Zun Lee

Zun Lee is an award-winning Canadian photographer, physician and educator. He was born and raised in Germany and has also lived in Atlanta, Philadelphia and Chicago. He is a 2018 Knight Foundation Grantee, 2017 Art Gallery of Ontario Artist in Residence, and a 2015 Magnum Foundation Fellow. He currently resides in Toronto.
Lee has been globally recognized as one of the top emerging visual storytellers to watch. His focus on quotidian Black life has led to publications and mentions in the New York Times, Wall Street Journal, TIME, The New Yorker, Huffington Post, MSNBC, Washington Post, Forbes, and Smithsonian Magazine.

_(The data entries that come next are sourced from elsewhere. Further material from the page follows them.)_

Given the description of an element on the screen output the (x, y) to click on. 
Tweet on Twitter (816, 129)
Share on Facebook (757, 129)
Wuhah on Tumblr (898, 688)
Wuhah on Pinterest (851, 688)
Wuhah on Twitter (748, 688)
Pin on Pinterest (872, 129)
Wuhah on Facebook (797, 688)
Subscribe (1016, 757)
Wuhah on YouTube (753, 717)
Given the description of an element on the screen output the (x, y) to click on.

For his project Father Figure: Exploring Alternate Notions of Black Fatherhood, photographer Zun Lee embedded himself in the lives of African-descended families across the US and Canada. By focusing on intimate moments of everyday family life, Lee interrogates Black father absence stereotypes and situates them in a broader context of pathologized black masculinity. The resulting monograph, produced by acclaimed publisher CeibaFoto, has won several major international awards. 
In the fall of 2014, Lee worked on repeated assignments in Ferguson, Missouri, where he engaged the local community to produce a more nuanced narrative of resistance. His archival project Fade Resistance examines a gap in the recent history of Black visual representation through a collection of over 3,500 found Polaroids of African American families. Produced from the 1970s to the early 2000s, these photographs illuminate how Black communities codified their own lives to generate meaning and belonging. The fact that the original families no longer own these images brings into focus a sociopolitical dynamic of Black dispossession and dislocation that looms over the archive as a whole.
Lee has shown his work in various solo and group exhibits in North America and Europe. He has spoken publicly at Portland Art Museum, University of Chicago, Ryerson University, University of Toronto, Annenberg Space for Photography, International Center of Photography, University of North Carolina at Chapel Hill, Columbia University, and Duke University.